DETROIT, Jan. 20 (UPI) -- A major sick-out shut down most of Detroit's schools Wednesday as teachers tried to call attention to the city's public school problems.
Absent teachers forced the closure of 88 schools in Detroit, locking out more than 31,000 students on the same day President Barack Obama was in town for the North American International Auto Show.
"Things have been happening for so long, and I think teachers felt like they had no voice," said special education teacher Lacetia Walker about crumbling schools and oversized classes. "We realized that nobody is coming to save us, so we have to save ourselves."

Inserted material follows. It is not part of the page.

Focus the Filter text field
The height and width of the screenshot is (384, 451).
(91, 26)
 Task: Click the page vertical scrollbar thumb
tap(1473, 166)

But the school district in response asked a judge for a restraining order and preliminary injunction against the teachers involved in the sick-out to force them to return to work. The emergency motion asks the Detroit Federation of Teachers, its interim president, as well as 23 specific school district teachers to conform with Michigan law prohibiting public employees from going on strike, and for $25,000 in damages.
The teachers have met with some success. They used a series of rolling sick-outs last week to point out health and safety problems in dozens of schools. After Detroit Mayor Mike Duggan toured many of the schools, he ordered inspections of all of the district's buildings.
"If they are getting pay cuts, and don't have what they need in the classrooms, the only way for them to be heard is to take a stand," said Tanisha Murray, whose daughter attends a closed foreign language immersion and cultural studies school.
"I feel like if this is the only way that someone will at least listen to all the atrocities that are going on in [Detroit Public Schools], then I support the teachers 100 percent," said Jeffrey Gisstennar, president of a parents group for one of the city's high schools. "Teachers have one of the most important jobs on the planet."